### WORK REQUEST A
From the records below, transcribe the lines exactly. Begin at the line that has "Image resolution: width=1918" and stop after the line that has "menu-item-label: 건강검진대상조회 is".

Conditions to All Borrowings:

The conditions to all borrowings will be limited to:

 

(1) prior written notice of borrowing,

 

(2) the accuracy in all material respects (or in respect of representations and warranties qualified as to materiality, Material Adverse Effect or similar language, in all respects) of representations and warranties,

 

(3) the absence of any default or Event of Default,

 

(4) the absence of any overadvance as a result of such borrowing, and

 

(5) after giving pro forma effect to any borrowing and any use of proceeds thereof, the aggregate amount of unrestricted cash and cash equivalents of the Borrowers and Guarantors (exclusive of any (i) cash contained in any escrow accounts, payroll accounts, tax withholding accounts, trust or fiduciary accounts held exclusively for the benefit of third persons or employee wage and benefit accounts and (ii) other amounts permitted to be paid by the Company or its Restricted Subsidiaries in accordance with the Definitive Documentation for which the Company or its Restricted Subsidiaries has issued checks or has initiated wires or ACH transfers (but which amounts have not, as of such time, been subtracted from the balance in the relevant account of the Company or its Restricted Subsidiary as of such date of determination)) shall not exceed $50,000,000.

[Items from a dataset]
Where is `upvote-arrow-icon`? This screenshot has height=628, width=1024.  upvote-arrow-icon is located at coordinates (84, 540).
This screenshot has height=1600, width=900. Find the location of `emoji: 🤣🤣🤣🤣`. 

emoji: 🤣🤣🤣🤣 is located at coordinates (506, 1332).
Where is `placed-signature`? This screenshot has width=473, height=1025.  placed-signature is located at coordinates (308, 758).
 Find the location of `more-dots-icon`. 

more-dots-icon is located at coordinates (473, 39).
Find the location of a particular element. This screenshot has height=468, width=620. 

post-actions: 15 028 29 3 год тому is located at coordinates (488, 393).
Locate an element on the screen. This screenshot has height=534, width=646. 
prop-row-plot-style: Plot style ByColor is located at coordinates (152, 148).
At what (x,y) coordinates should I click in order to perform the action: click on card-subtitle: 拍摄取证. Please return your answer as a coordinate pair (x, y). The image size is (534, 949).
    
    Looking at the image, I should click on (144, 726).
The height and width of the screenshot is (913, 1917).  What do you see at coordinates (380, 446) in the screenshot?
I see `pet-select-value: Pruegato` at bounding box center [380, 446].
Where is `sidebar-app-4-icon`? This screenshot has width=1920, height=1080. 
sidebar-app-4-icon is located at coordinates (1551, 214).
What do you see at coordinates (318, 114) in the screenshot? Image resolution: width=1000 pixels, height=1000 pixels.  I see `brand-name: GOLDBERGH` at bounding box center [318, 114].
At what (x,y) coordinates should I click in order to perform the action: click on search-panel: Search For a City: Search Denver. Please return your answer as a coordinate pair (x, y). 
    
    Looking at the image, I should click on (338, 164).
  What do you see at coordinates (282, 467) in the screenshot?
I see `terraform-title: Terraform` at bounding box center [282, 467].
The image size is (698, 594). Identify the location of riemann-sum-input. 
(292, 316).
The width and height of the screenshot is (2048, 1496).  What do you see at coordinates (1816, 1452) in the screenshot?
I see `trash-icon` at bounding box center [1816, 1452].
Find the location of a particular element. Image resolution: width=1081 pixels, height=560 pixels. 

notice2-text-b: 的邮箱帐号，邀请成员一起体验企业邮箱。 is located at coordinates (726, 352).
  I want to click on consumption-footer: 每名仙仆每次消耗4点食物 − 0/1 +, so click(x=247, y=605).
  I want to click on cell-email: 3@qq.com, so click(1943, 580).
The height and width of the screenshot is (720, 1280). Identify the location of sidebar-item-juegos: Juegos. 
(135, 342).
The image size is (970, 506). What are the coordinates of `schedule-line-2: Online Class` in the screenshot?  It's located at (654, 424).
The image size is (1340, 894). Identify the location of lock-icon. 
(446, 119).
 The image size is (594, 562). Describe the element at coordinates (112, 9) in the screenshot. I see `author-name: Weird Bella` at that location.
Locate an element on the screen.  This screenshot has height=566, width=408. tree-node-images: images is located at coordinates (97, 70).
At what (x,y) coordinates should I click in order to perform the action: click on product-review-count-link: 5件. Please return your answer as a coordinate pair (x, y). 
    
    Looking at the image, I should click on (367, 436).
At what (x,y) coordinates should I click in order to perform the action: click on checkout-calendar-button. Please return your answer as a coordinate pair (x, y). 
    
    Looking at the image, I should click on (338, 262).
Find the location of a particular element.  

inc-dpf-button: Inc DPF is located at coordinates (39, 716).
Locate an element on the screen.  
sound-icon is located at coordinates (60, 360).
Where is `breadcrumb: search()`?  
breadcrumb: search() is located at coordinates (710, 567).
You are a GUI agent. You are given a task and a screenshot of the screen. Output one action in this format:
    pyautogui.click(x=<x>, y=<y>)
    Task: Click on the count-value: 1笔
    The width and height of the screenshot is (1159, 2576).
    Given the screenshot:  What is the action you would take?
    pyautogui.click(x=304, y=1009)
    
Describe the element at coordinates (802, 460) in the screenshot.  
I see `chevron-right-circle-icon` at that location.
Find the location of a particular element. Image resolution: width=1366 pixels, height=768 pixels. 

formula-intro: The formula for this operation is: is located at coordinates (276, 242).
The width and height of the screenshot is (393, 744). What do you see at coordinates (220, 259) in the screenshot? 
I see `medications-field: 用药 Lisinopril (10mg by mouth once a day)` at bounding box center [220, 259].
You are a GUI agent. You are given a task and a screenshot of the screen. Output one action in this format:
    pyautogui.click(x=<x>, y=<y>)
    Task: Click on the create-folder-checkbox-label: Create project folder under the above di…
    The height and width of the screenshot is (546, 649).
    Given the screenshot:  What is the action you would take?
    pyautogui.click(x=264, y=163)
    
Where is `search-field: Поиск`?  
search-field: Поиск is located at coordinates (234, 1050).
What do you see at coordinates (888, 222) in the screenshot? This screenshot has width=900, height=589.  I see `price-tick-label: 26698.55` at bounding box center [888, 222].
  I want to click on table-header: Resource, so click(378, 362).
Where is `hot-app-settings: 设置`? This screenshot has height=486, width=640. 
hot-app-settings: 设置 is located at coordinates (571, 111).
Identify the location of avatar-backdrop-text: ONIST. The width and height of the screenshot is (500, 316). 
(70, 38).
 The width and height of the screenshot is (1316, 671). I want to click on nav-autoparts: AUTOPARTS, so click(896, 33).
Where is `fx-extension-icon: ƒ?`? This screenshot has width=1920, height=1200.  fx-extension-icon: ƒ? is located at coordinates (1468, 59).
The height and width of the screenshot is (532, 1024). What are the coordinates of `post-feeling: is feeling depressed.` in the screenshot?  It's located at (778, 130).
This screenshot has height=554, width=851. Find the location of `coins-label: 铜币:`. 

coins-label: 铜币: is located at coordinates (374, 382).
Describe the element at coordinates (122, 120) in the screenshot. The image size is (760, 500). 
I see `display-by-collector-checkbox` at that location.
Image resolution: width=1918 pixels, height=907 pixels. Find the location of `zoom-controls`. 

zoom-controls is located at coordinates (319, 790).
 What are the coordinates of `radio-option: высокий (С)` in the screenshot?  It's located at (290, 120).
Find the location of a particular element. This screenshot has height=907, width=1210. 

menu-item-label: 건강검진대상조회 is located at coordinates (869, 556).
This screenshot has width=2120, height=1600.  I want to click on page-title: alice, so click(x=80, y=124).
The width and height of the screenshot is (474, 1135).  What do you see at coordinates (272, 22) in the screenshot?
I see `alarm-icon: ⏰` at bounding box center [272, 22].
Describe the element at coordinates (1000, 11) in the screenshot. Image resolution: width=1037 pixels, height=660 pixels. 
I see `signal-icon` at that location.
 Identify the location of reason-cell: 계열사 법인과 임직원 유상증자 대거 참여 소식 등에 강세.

### WORK REQUEST B
Restate word for word the part of the borrowing conditions passage that begins at the words "(5) after giving" and stops after the words "not exceed $50,000,000.".

### TASK RESPONSE A
Image resolution: width=1918 pixels, height=907 pixels. Find the location of `zoom-controls`. 

zoom-controls is located at coordinates (319, 790).
 What are the coordinates of `radio-option: высокий (С)` in the screenshot?  It's located at (290, 120).
Find the location of a particular element. This screenshot has height=907, width=1210. 

menu-item-label: 건강검진대상조회 is located at coordinates (869, 556).

### TASK RESPONSE B
(5) after giving pro forma effect to any borrowing and any use of proceeds thereof, the aggregate amount of unrestricted cash and cash equivalents of the Borrowers and Guarantors (exclusive of any (i) cash contained in any escrow accounts, payroll accounts, tax withholding accounts, trust or fiduciary accounts held exclusively for the benefit of third persons or employee wage and benefit accounts and (ii) other amounts permitted to be paid by the Company or its Restricted Subsidiaries in accordance with the Definitive Documentation for which the Company or its Restricted Subsidiaries has issued checks or has initiated wires or ACH transfers (but which amounts have not, as of such time, been subtracted from the balance in the relevant account of the Company or its Restricted Subsidiary as of such date of determination)) shall not exceed $50,000,000.